Problem:
From the data below, repeat exactly the lines from the line with "Image resolution: width=346, height=2576." to the line with "[Zadarski.hr] (57, 2430)", both included.

Supplied data:
--- START ---

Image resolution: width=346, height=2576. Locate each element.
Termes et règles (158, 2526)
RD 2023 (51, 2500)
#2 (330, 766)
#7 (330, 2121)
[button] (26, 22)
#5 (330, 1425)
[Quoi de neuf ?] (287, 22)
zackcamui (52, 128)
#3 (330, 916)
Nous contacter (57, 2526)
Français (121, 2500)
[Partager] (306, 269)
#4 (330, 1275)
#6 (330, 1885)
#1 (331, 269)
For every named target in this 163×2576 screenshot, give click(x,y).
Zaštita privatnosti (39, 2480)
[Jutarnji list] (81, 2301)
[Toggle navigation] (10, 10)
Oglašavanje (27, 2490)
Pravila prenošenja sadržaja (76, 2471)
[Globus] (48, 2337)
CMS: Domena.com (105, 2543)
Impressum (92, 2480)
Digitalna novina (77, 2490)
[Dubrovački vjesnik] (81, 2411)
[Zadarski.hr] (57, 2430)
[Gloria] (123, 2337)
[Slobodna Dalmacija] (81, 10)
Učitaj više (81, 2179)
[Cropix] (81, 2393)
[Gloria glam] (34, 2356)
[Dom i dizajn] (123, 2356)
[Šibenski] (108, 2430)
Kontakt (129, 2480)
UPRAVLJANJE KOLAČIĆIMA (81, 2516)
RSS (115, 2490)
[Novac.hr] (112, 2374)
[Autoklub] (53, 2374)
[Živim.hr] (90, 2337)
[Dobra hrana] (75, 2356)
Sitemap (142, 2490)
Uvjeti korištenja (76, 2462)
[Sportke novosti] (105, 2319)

--- END ---
--- START ---

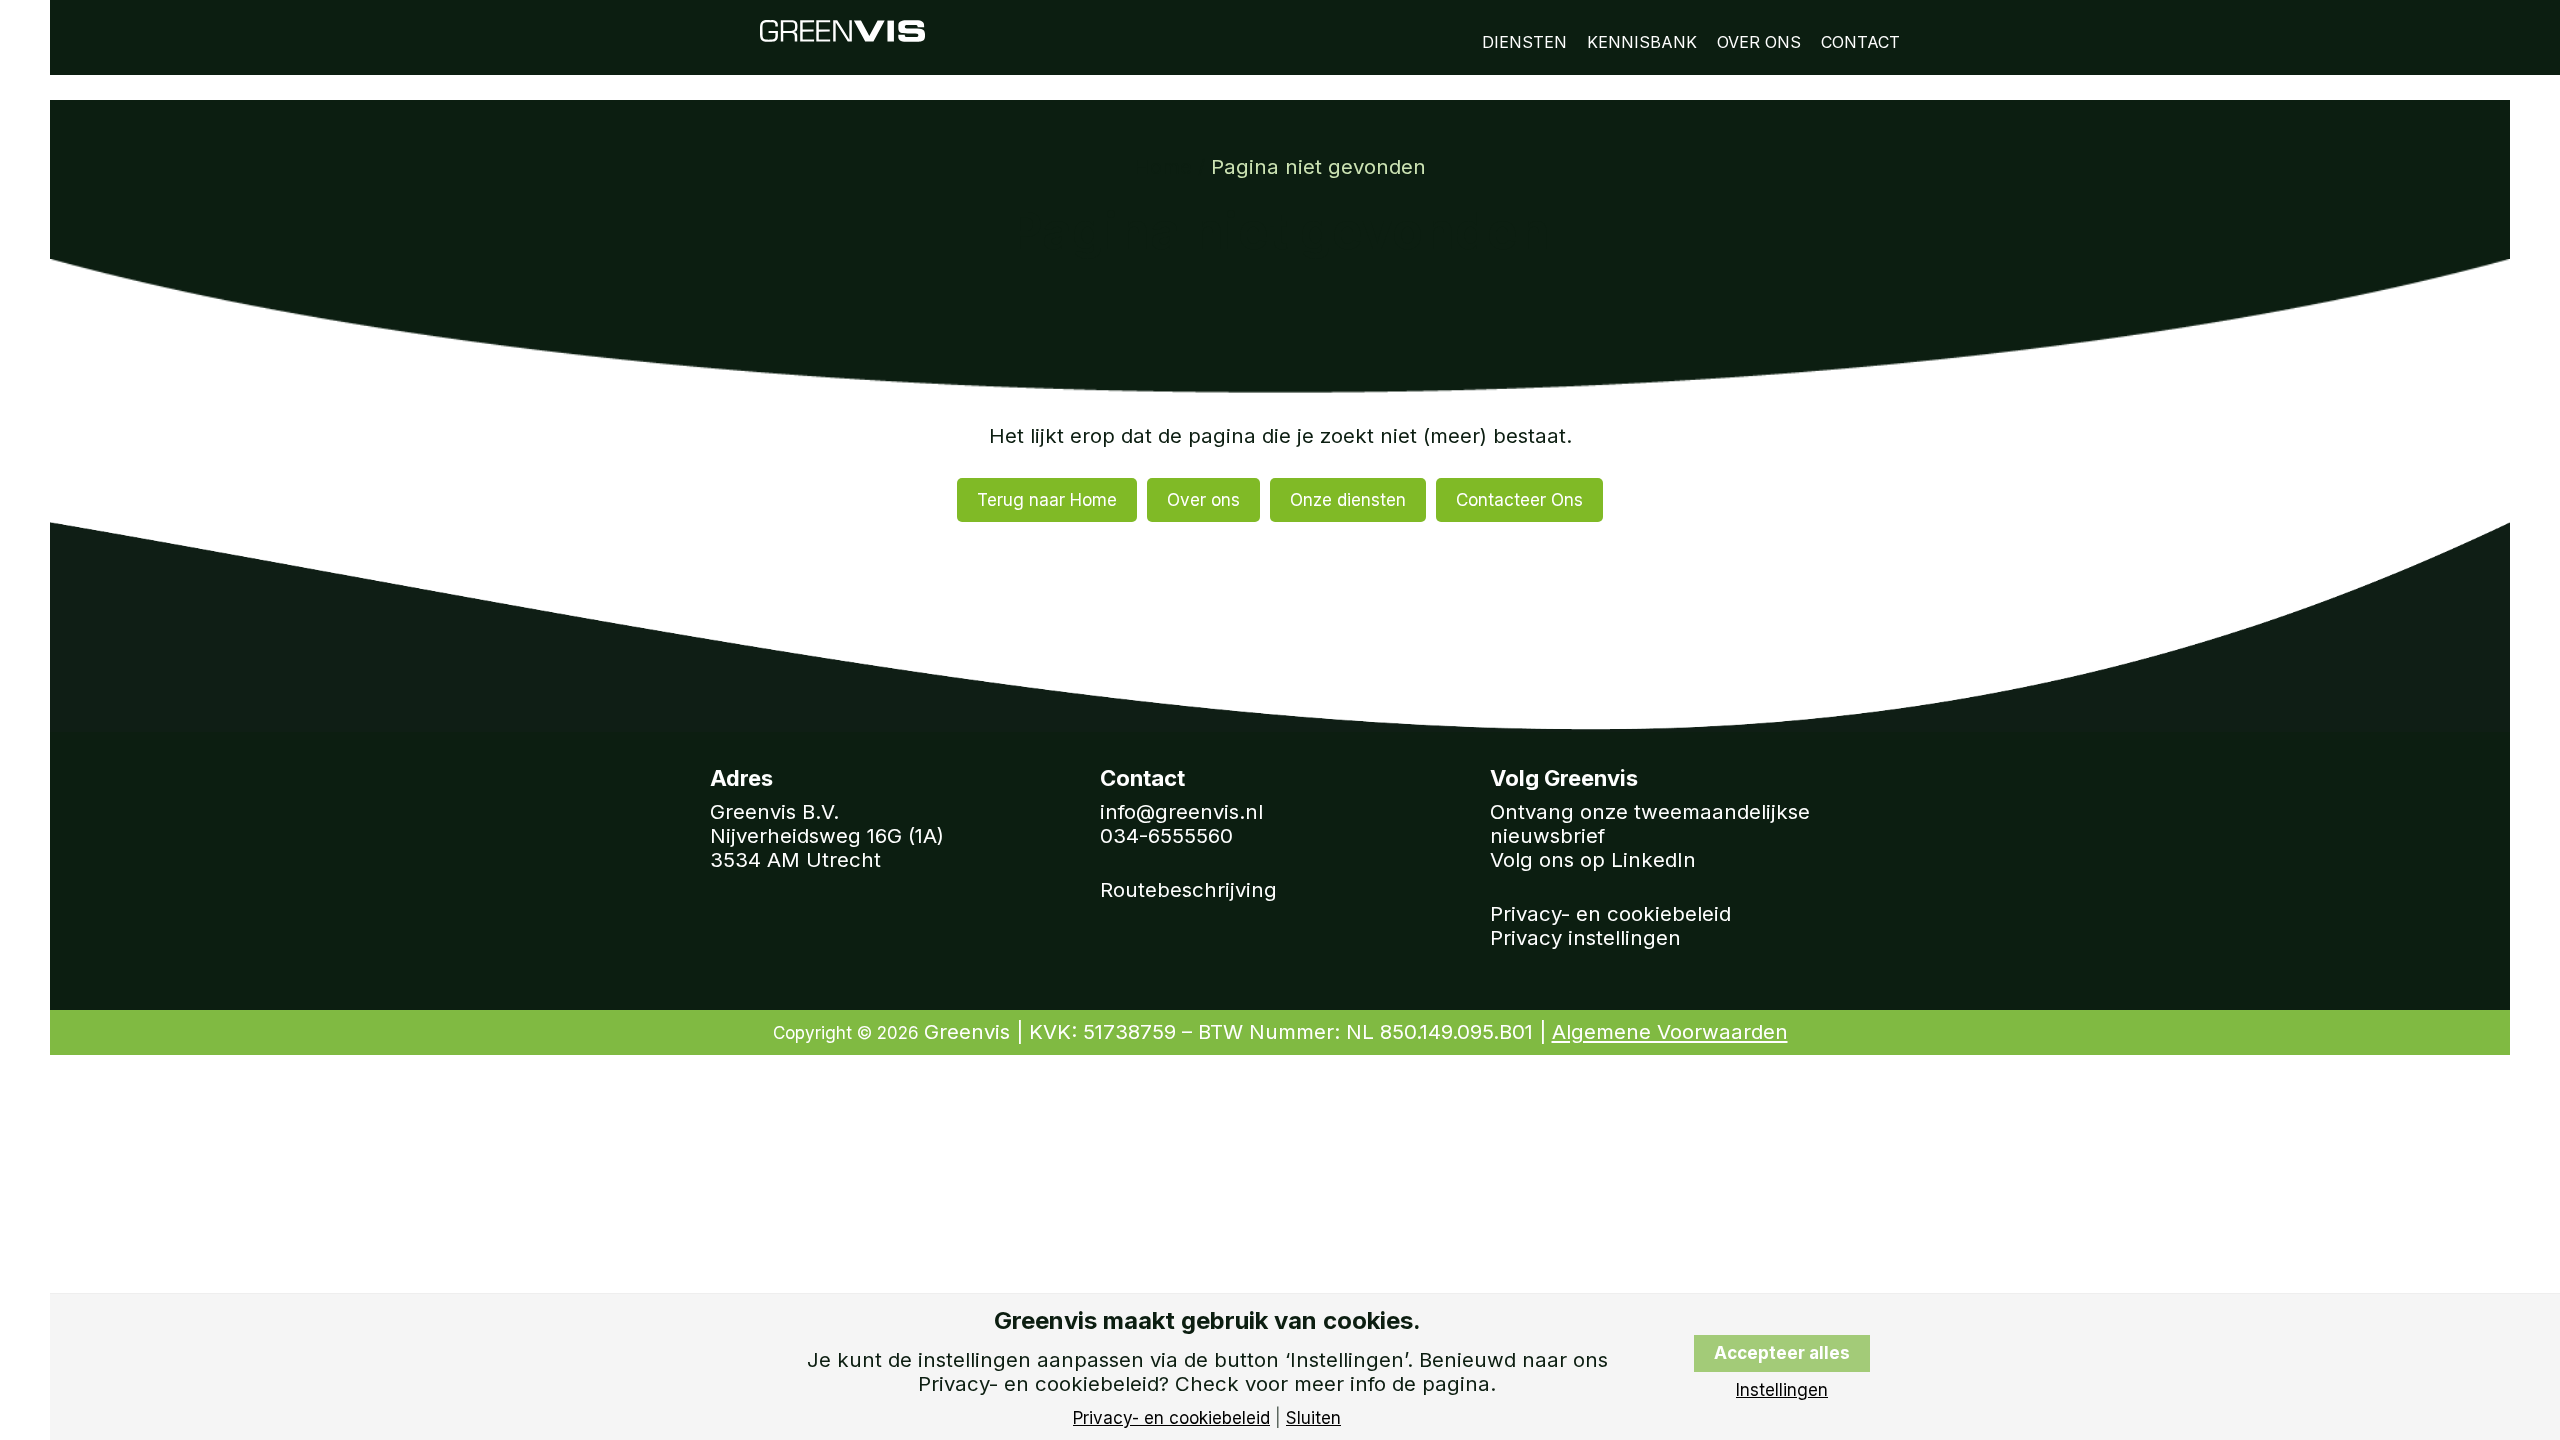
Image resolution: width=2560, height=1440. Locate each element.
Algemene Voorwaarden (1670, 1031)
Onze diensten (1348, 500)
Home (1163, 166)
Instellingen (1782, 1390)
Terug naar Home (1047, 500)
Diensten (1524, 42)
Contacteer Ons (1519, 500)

--- END ---

Response below:
Image resolution: width=346, height=2576. Locate each element.
Termes et règles (158, 2526)
RD 2023 (51, 2500)
#2 (330, 766)
#7 (330, 2121)
[button] (26, 22)
#5 (330, 1425)
[Quoi de neuf ?] (287, 22)
zackcamui (52, 128)
#3 (330, 916)
Nous contacter (57, 2526)
Français (121, 2500)
[Partager] (306, 269)
#4 (330, 1275)
#6 (330, 1885)
#1 (331, 269)
For every named target in this 163×2576 screenshot, give click(x,y).
Zaštita privatnosti (39, 2480)
[Jutarnji list] (81, 2301)
[Toggle navigation] (10, 10)
Oglašavanje (27, 2490)
Pravila prenošenja sadržaja (76, 2471)
[Globus] (48, 2337)
CMS: Domena.com (105, 2543)
Impressum (92, 2480)
Digitalna novina (77, 2490)
[Dubrovački vjesnik] (81, 2411)
[Zadarski.hr] (57, 2430)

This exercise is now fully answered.